Q: What other topics and figures are in the book?
Some of the things I’m most proud of in the book are the character studies. There have been some really interesting people involved in the regulation of drugs, including a lot of celebrities. Steve McQueen, for example, got cancer in 1977 and was told by his doctors that it was inoperable. He didn’t know what he should do — he just didn’t want to die! He had the resources at his disposal to uncover and pursue a bunch of alternative options, including underground drug treatments.
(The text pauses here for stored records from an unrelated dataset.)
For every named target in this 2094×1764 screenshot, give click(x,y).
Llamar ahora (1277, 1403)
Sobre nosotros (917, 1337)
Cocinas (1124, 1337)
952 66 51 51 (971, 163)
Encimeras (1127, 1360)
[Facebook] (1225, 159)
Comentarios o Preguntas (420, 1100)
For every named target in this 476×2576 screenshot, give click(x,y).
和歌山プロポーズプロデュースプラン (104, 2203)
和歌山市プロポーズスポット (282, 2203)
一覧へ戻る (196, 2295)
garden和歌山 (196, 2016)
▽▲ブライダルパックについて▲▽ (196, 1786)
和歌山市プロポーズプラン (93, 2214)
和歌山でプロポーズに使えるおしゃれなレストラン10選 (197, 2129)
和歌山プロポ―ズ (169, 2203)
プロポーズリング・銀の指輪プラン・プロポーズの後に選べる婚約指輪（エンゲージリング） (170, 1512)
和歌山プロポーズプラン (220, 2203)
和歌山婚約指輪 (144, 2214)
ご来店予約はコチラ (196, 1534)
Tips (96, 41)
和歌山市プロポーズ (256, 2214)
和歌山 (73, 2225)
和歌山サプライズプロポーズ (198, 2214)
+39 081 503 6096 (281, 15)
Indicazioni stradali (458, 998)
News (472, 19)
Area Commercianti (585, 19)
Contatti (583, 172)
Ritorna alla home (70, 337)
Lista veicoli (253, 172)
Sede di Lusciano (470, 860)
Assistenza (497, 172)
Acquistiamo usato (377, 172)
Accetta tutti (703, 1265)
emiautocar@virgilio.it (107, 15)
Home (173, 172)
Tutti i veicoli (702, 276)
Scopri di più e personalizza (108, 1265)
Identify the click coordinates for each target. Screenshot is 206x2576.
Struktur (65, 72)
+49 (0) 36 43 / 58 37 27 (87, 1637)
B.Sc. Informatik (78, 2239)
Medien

He took a “strange trip” down to Mexico to undergo some super radical treatments, and even though he had the money and opportunity to get a variety of treatments, he still died of cancer in 1980.
Despite his celebrity status, he is representative of the everyday person who goes through health problems and has to make extremely difficult and costly decisions to try to stay alive.
Q: If people read and love Strange Trips, what else do you recommend?
- Vaccine Nation, by Elena Conis, because it gives us a sense of how we got to this point of contention about the legitimacy of vaccines (in the U.S.).
- The AIDS Conspiracy: Science Fights Back. The author, Nicoli Nattrass, is a professor in South Africa and she talks about how people have been resisting the science about HIV/AIDS for far too long.
- Fear and Loathing in Las Vegas. Author Hunter S. Thompson and illustrator Ralph Steadman convey how Americans have enjoyed different illicit drugs in the 1960s and ‘70s, which provides valuable social context to think about regulatory issues.
Q: What’s next?
I have another book due out in October, Break on Through: Radical Psychiatry and the American Counterculture, focused on mental health and psychiatry from the end of the 1960s through the ‘70s. It builds on the same ideas in Strange Trips and deals similarly with the intersection of scientific and cultural imperatives and how we think about mental illness. It delves into some of the wilder mental health treatments that have popped up as well as the present use of MDMA in therapeutic contexts.
After that, I have one more book on my plate called Cannabis: Global Histories, which is about the history and medical applications of marijuana, as it teeters on the edge of legalization in the U.S., which I plan to release in 2020.